Sister Maronese Davids manages the Graaff Reinet Healthcare Centre in Asherville. The clinic is open from 7 to 7 and staffed by six professional nurses and two assistant nurses, who see thousands of walk-in patients daily.
“We are poverty-struck here in Graaff Reinet , Davids says. “It is really difficult with psychiatry being integrated into Primary Health Care. We need a separate facility. We don’t have a psychologist or a psychiatrist here.”
Patients with symptoms of drug-induced mental illness are kept in hospital for 72 hours observation and then discharged. “They can’t be admitted because there are no beds for them. We feel so helpless,” said Davids.
In Diepsloot, Maseko works with traditional healers and churches, because both have a significant influence in the community. Clients who think their depression may be related to an ancestral calling are encouraged to see a psychologist and take medication and then to see a traditional healer to find out if they have a calling. “It works to use western medicine and traditional healing together,” Maseko says. “Some people feel comfortable going to a traditional healer and to a psychologist. This is the motto I am using and so far it is working.”
One of Maseko’s patients, Lillian (not her real name) suffers from severe depression. Her harrowing background includes abuse by her policeman stepfather, being raped four times (the first time, when she was abducted at the age of 15), and domestic violence at the hands of the fathers of her three children. Two of the men died; one was ill and the other took his own life. Thirteen years ago, she developed debilitating spinal pain, which crippled her. Medical tests for a physiological cause were negative. Finally, a neurologist diagnosed ‘conversion disorder’, a physical condition with a psychological/emotional cause. “I suffered rejection, disappointment, loss of loved ones, rape and abuse, and finally I slipped into depression,” Lillian, said. “I am taking medication and every week I meet with a psychologist.”

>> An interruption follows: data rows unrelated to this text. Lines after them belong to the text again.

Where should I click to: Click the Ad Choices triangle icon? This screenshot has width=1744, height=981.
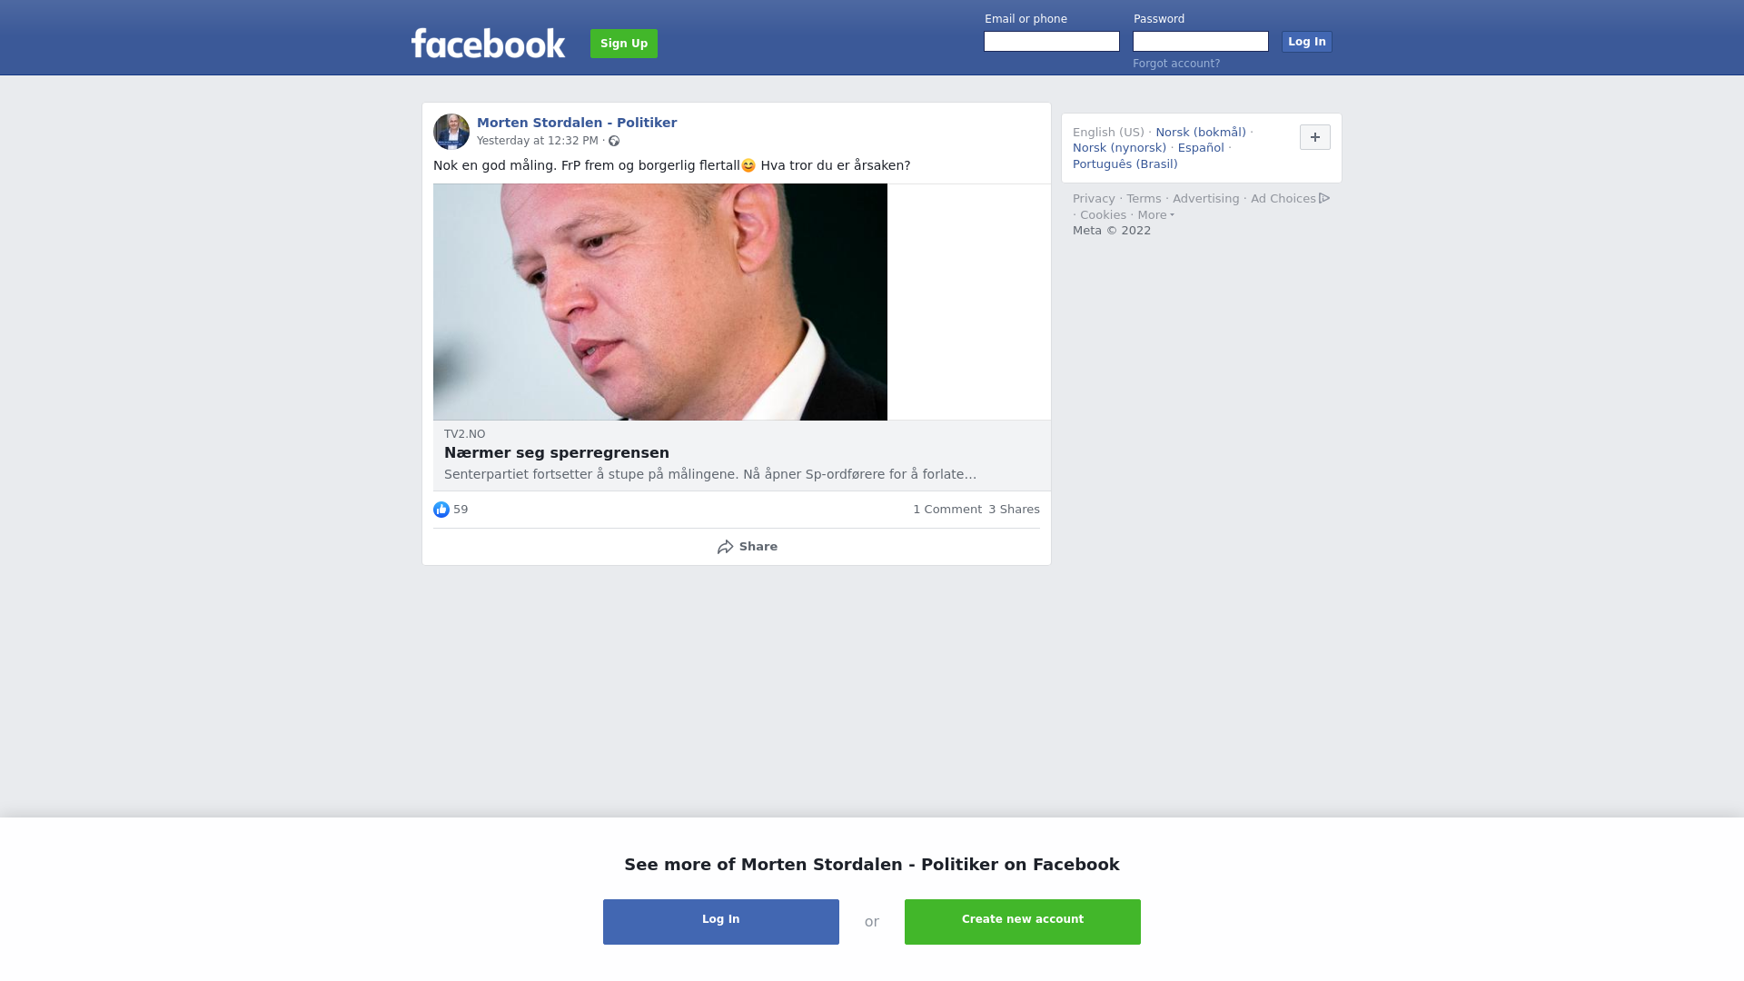[1324, 198]
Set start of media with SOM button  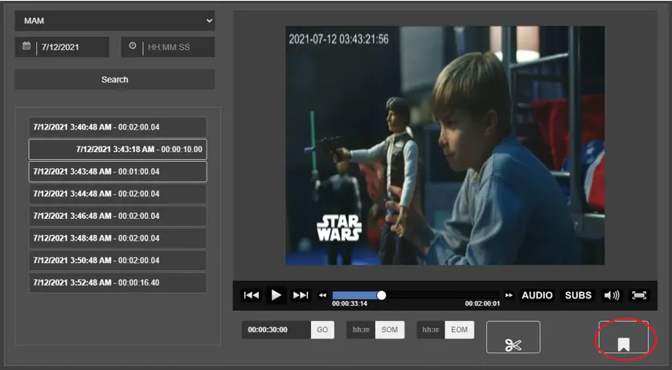point(389,330)
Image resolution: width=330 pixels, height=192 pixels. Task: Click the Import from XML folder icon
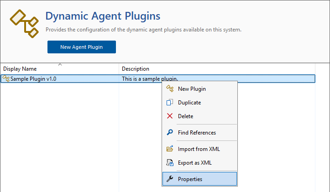[x=170, y=149]
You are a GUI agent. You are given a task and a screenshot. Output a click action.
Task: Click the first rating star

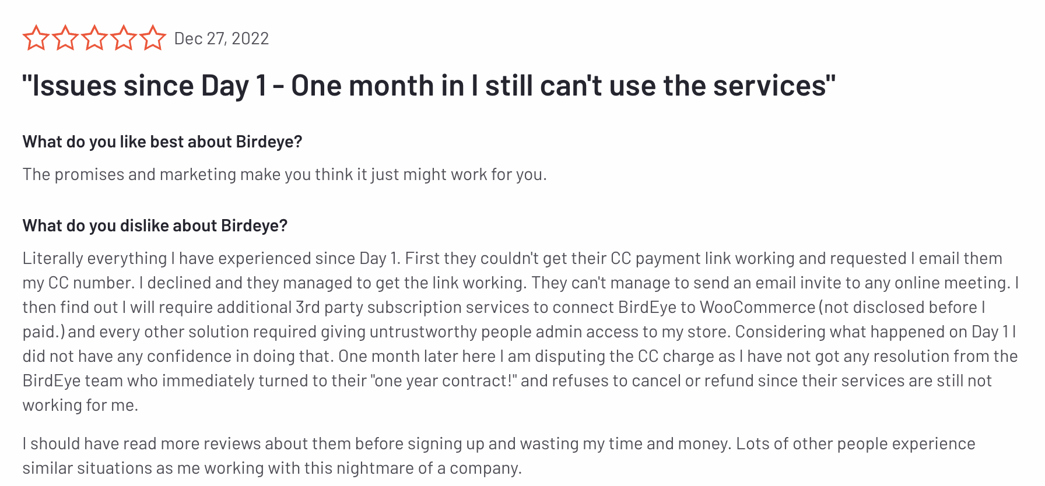pyautogui.click(x=36, y=38)
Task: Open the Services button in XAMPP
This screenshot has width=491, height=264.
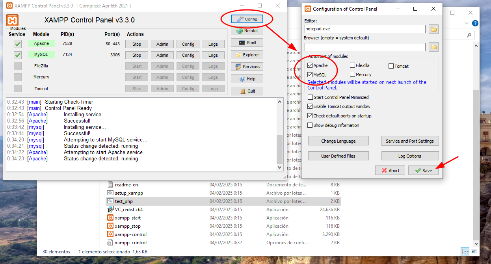Action: pyautogui.click(x=247, y=67)
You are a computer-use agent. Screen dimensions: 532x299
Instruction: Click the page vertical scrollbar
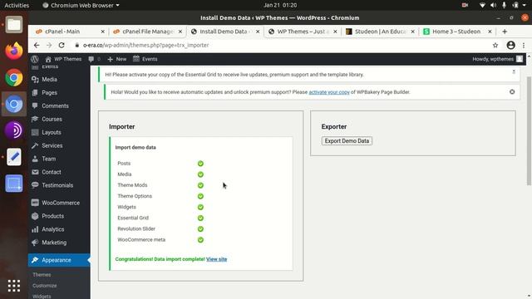529,131
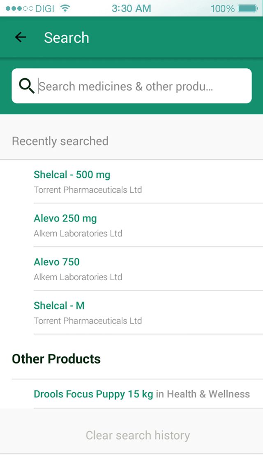Tap Alkem Laboratories Ltd under Alevo 250 mg
This screenshot has height=468, width=263.
coord(78,234)
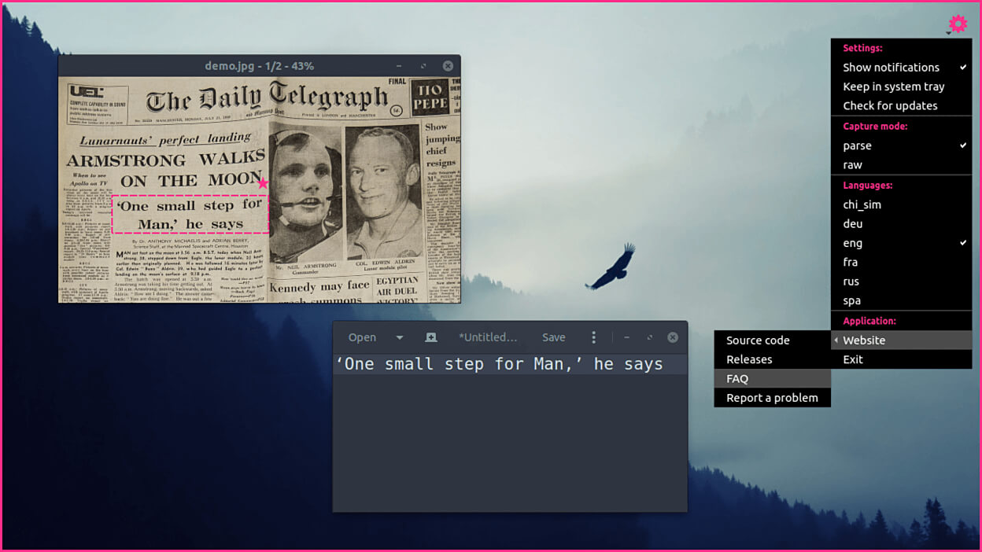Toggle Show notifications option

pos(902,68)
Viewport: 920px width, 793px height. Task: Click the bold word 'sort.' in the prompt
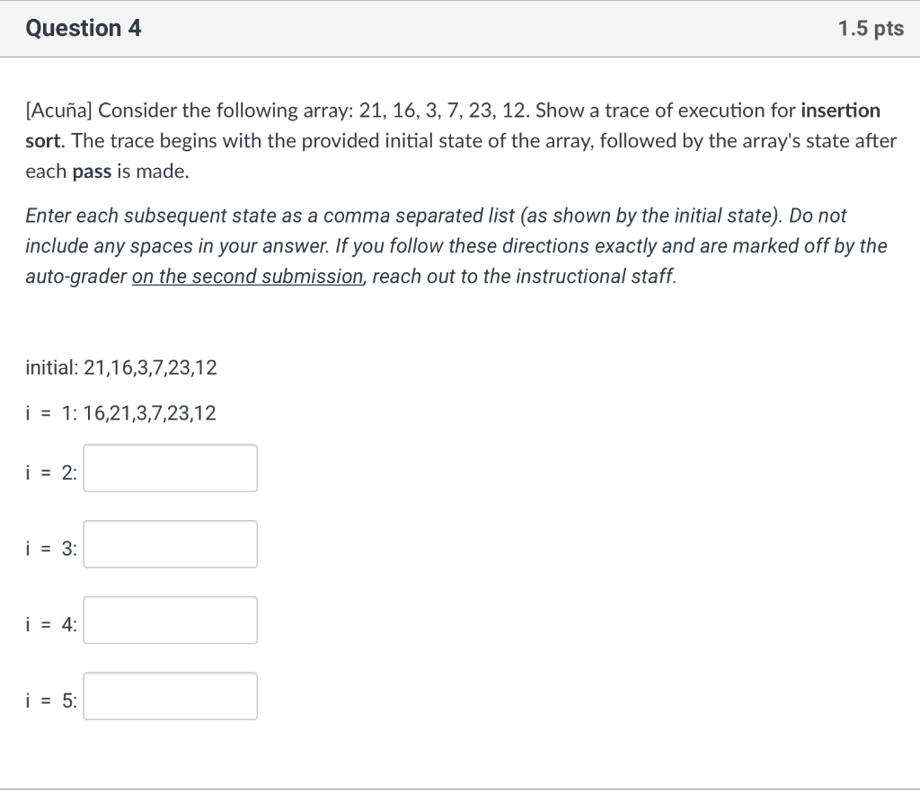(45, 141)
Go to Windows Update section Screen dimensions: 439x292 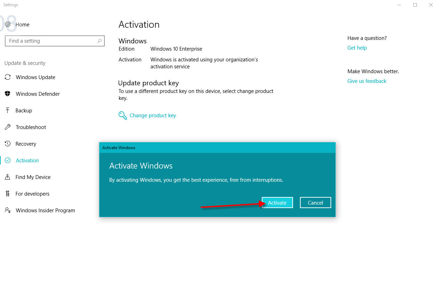coord(35,77)
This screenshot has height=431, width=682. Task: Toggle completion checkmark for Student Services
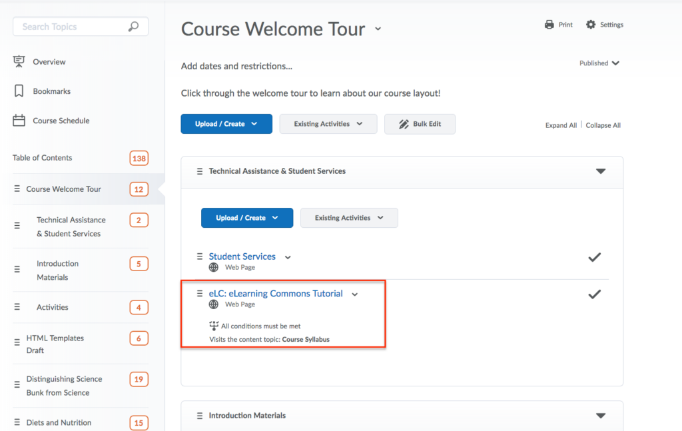pyautogui.click(x=594, y=257)
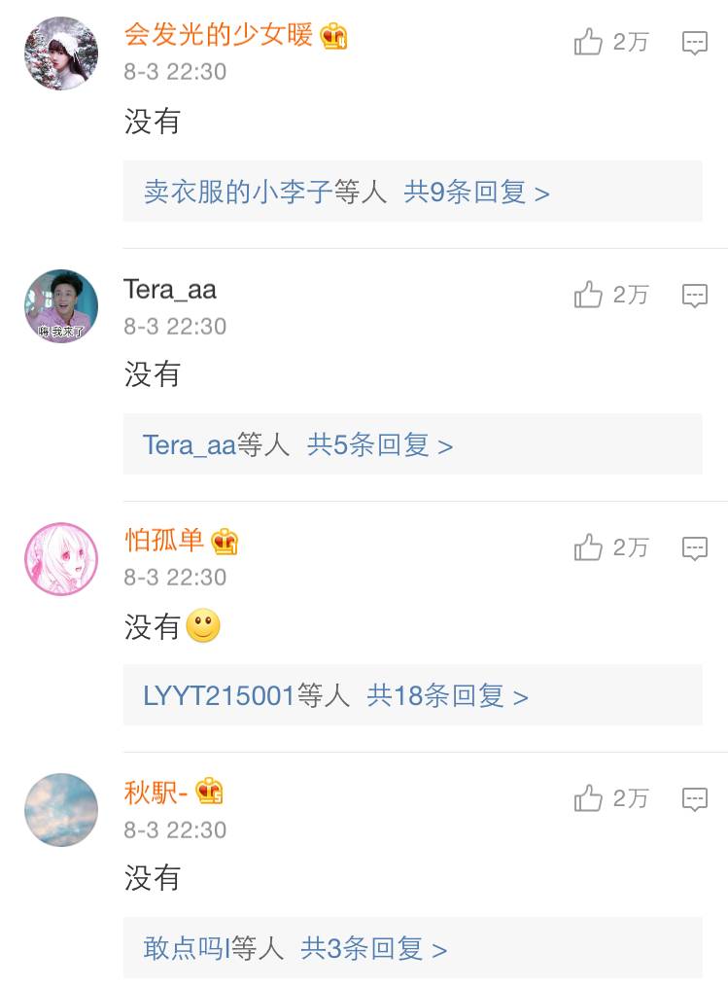Viewport: 728px width, 987px height.
Task: Open username link 卖衣服的小李子
Action: tap(238, 192)
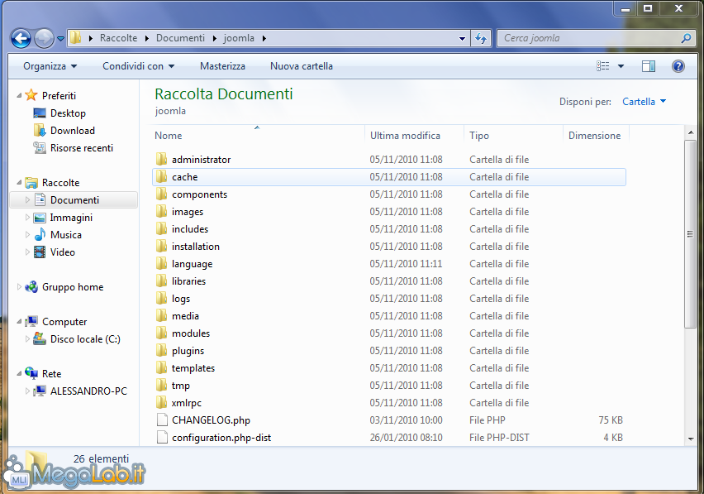This screenshot has height=494, width=704.
Task: Open the Organizza menu
Action: pyautogui.click(x=50, y=66)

Maseko has applied for a disability grant for Lillian, and aims to assist her to leave her abusive partner.
Lillian’s grandmother is a traditional healer and members of the family believe her illness is caused because she has not respected her calling to inherit her grandmother’s gifts as a spiritual healer. “It is confusing because my condition can be viewed from two perspectives,” Lillian says. “I am encouraging people to seek more knowledge about mental health and assisting women who have been abused by sharing my story.”